===== DATA IN THIS EXERCISE =====

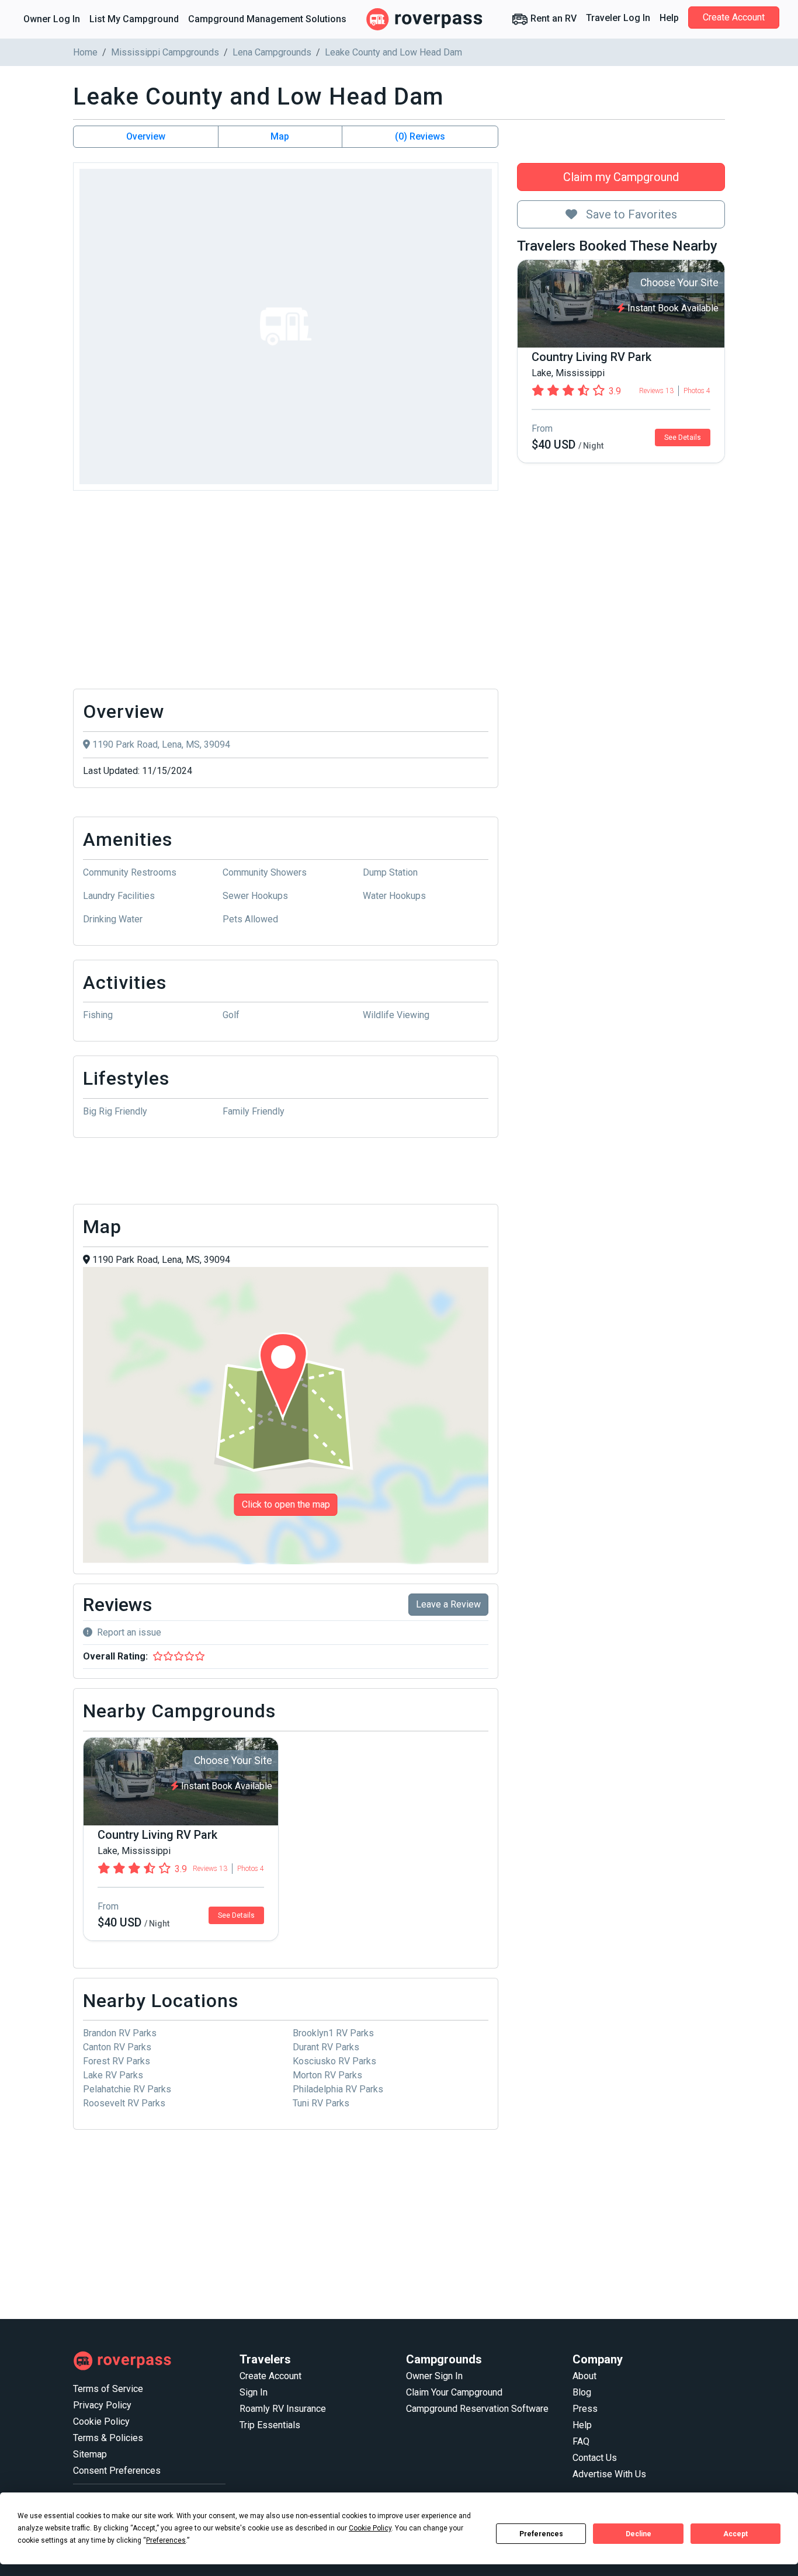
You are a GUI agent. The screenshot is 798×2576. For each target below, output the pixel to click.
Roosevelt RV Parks (124, 2103)
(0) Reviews (420, 136)
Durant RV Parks (326, 2047)
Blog (582, 2392)
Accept (735, 2534)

=====

• [TASK STATEMENT]
May I have exactly the lines from the one containing "Roosevelt RV Parks (124, 2103)" through the last line of the data, both included?

• [TASK ANSWER]
Roosevelt RV Parks (124, 2103)
(0) Reviews (420, 136)
Durant RV Parks (326, 2047)
Blog (582, 2392)
Accept (735, 2534)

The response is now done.